不規則な睡眠パターンや睡眠の質が低いと、体内のリズムが乱れ、自律神経のバランスが崩れやすくなります。寝る時間が不規則であったり、過剰なカフェインやアルコールの摂取があると、体内時計が乱れ、夜間に心拍数が上昇することがあります。また、寝る前の激しい運動や食事も心臓に負担をかけ、動悸を引き起こすことがあります。

4. カフェインやアルコールの摂取

カフェインやアルコールは、心拍数に影響を与えることがある物質です。
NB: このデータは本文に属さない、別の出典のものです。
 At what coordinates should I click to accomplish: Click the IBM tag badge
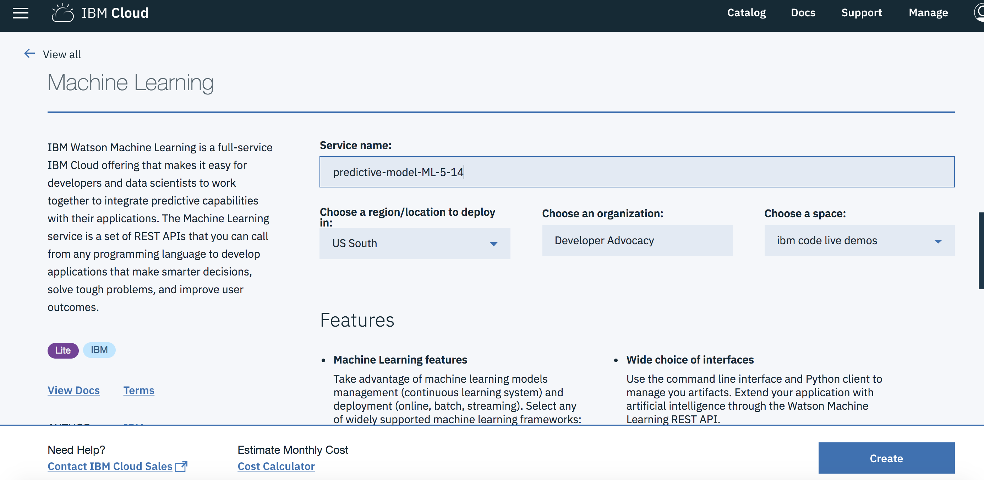click(x=99, y=350)
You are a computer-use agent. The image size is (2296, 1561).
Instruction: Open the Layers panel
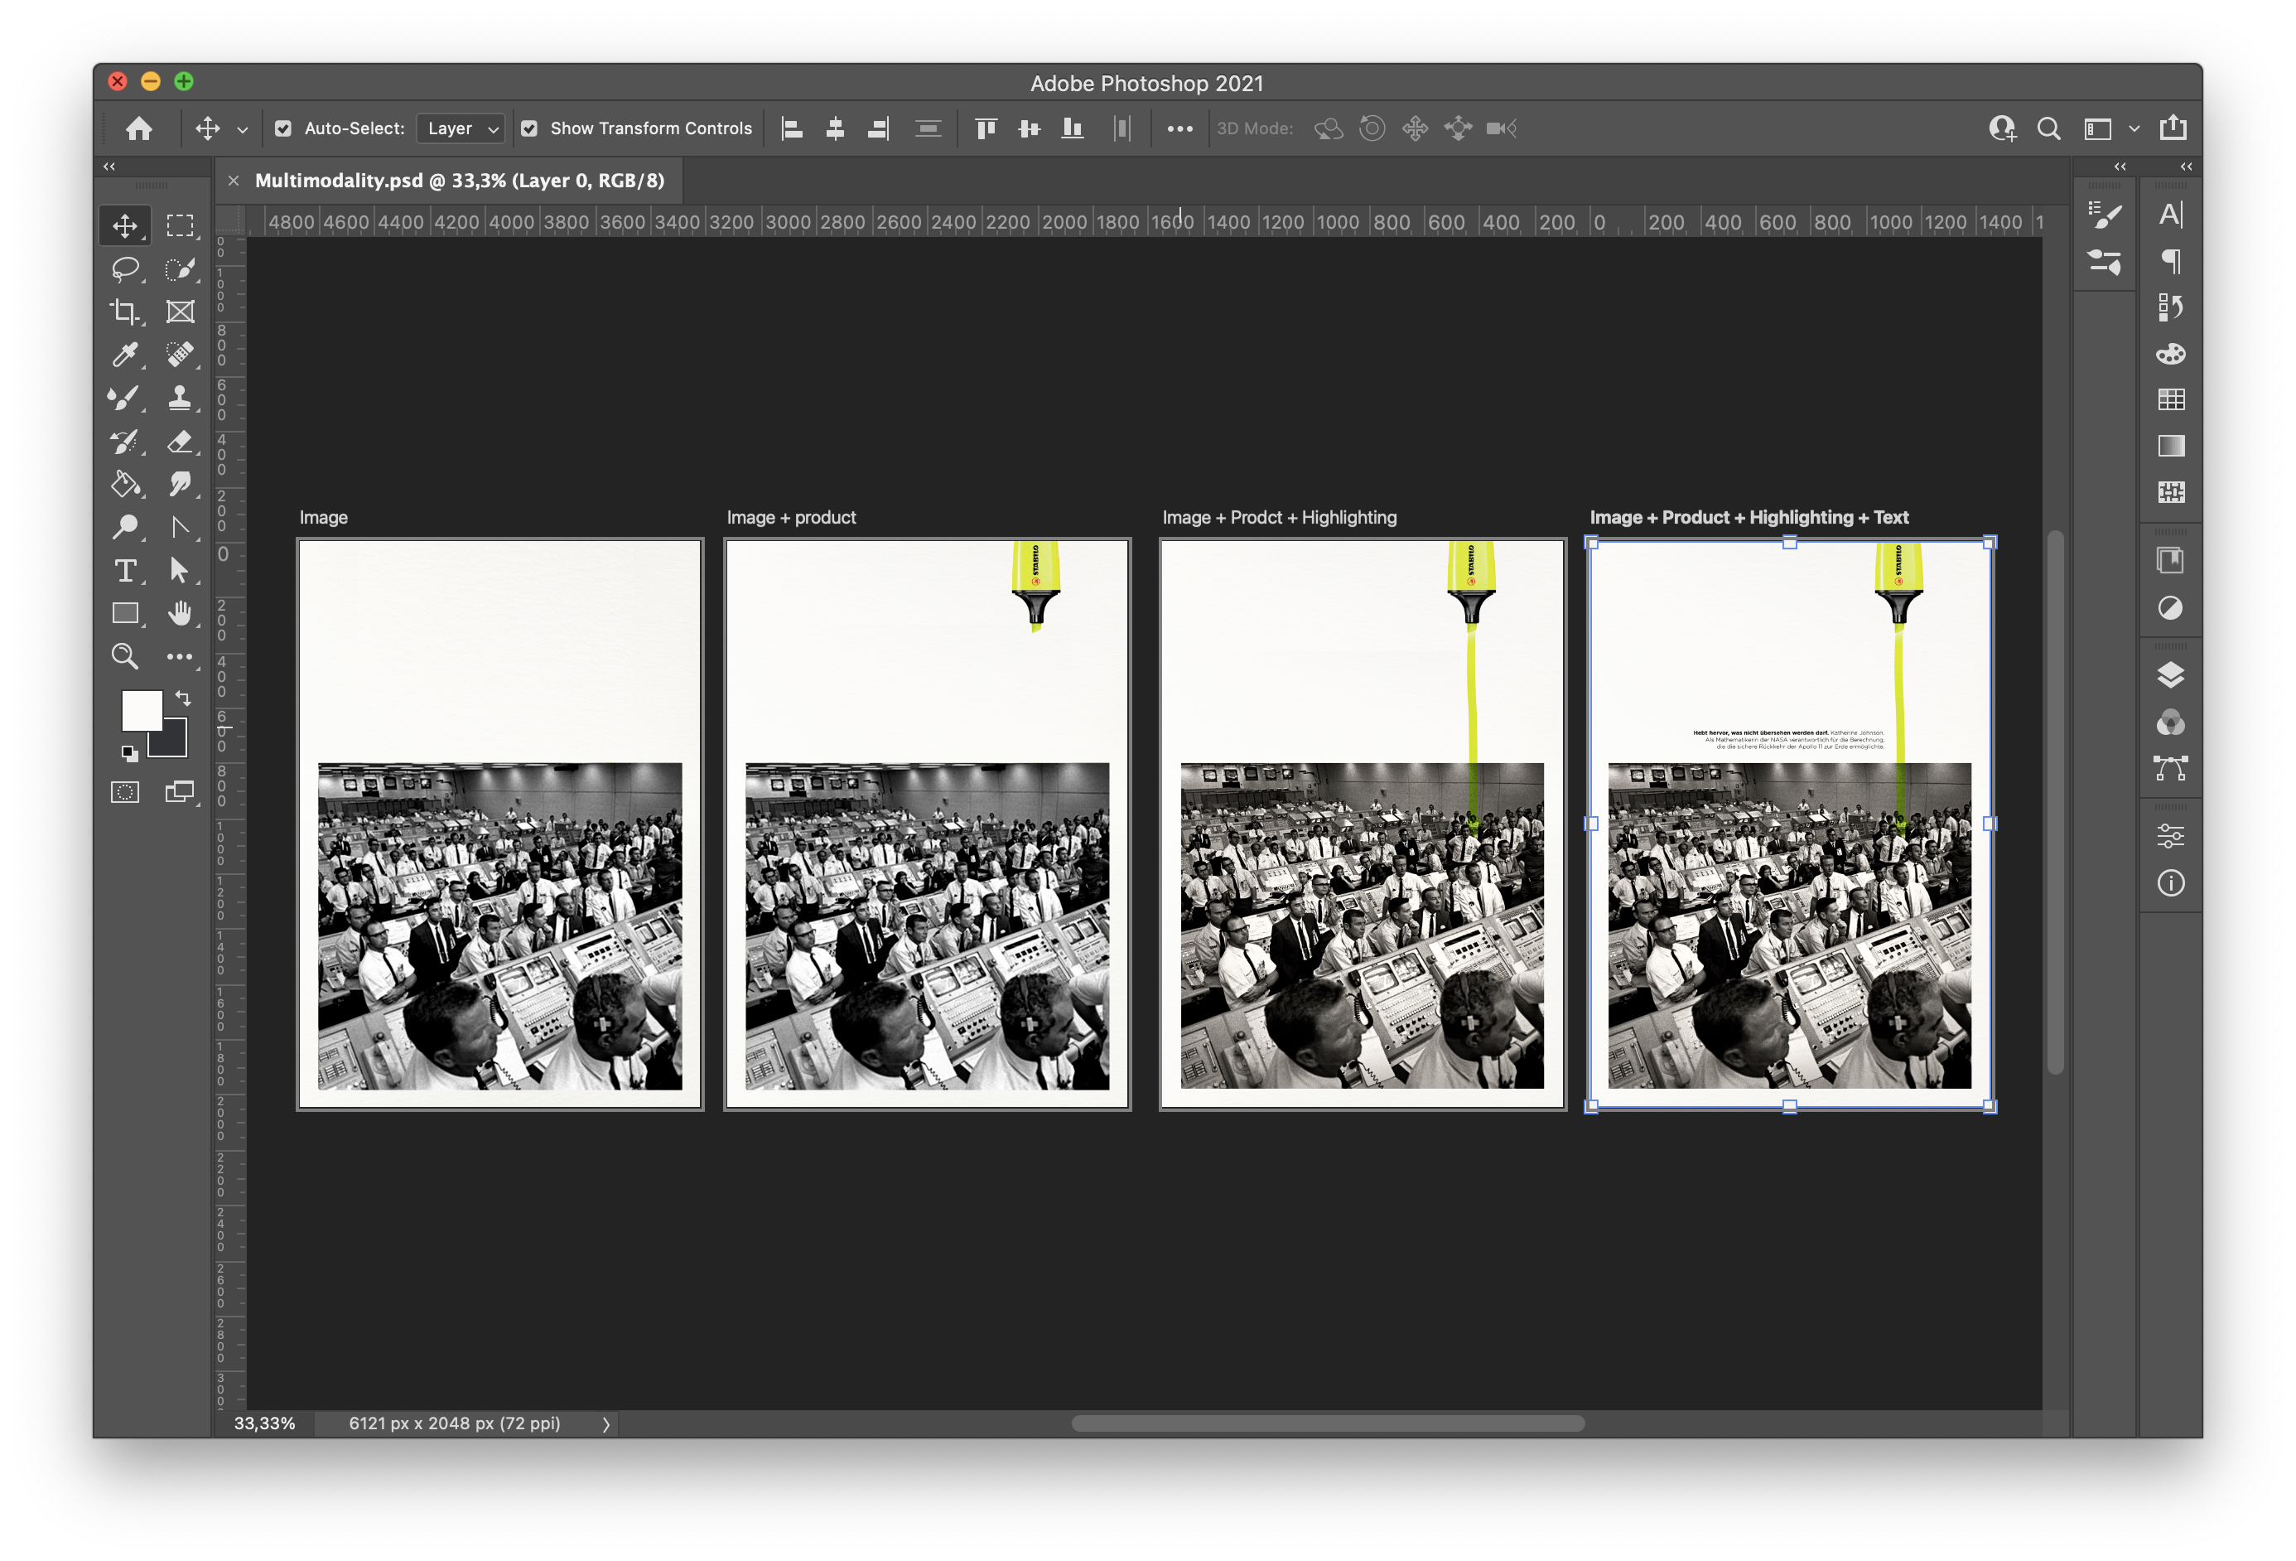pos(2171,675)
カフェインは中枢神経を刺激し、覚醒作用を持っていますが、これが寝る前に摂取されると、心臓が速く拍動する原因となります。同様に、アルコールも初めはリラックス効果をもたらしますが、その後、脱水症状や体温の低下を引き起こし、心拍数の変動を引き起こすことがあります。

5. 薬物の副作用

一部の薬剤は、副作用として心拍数を増加させることがあります。特に抗うつ薬や血圧を下げる薬、喘息薬などが該当します。これらの薬を使用している場合、その影響で寝ている間に動悸を感じることがあるため、薬の種類や用量について医師と相談することが重要です。

6. 低血糖

寝ている間に低血糖になることも、心拍数の急激な増加を引き起こすことがあります。特に糖尿病患者や食事を抜いたり遅くに食事を取る場合、血糖値が急激に低下することがあります。これにより、体はエネルギーを確保するために交感神経を活性化し、心拍数が速くなります。

7. 心臓の異常

心臓自体の異常が原因で寝ている間に動悸を感じることもあります。たとえば、心房細動や不整脈などが挙げられます。これらの疾患では、心臓のリズムが乱れ、異常なタイミングで心拍数が増加することがあります。心臓の異常は命に関わることもあるため、動悸を頻繁に感じる場合は、早期に医師に相談することが推奨されます。

8. ホルモンの変動

ホルモンの変動も、寝ている時の心拍数に影響を与えることがあります。特に女性は月経周期や更年期など、ホルモンバランスの変動が大きいため、これが心拍数に影響を及ぼすことがあります。また、妊娠中や甲状腺疾患などもホルモンの不安定を引き起こし、動悸の原因となることがあります。

9. 遺伝的要因

家族に心臓病や不整脈の症状がある場合、遺伝的な要因が関与していることもあります。遺伝的な素因によって、心臓のリズムが乱れやすくなることがあり、これが寝ている間に動悸を引き起こすことがあります。

10. 精神的・身体的疲労

身体的または精神的な疲労が極度に溜まると、交感神経が過剰に働き、心拍数が速くなることがあります。睡眠不足や過労が続くと、体がそのストレスに反応して心拍数が増加することがあり、特に寝ている時に感じることがあります。

まとめ

寝ている時の心悸亢進は、さまざまな原因によって引き起こされます。ストレスや不安、睡眠時無呼吸症候群、薬物の副作用など、多岐にわたる要因が絡んでいます。もし頻繁に動悸を感じる場合や、その他の異常が伴う場合は、早期に医師に相談し、原因を特定して適切な治療を受けることが重要です。また、生活習慣を見直し、ストレス管理や規則正しい睡眠を心がけることで、心悸亢進を予防することが可能です。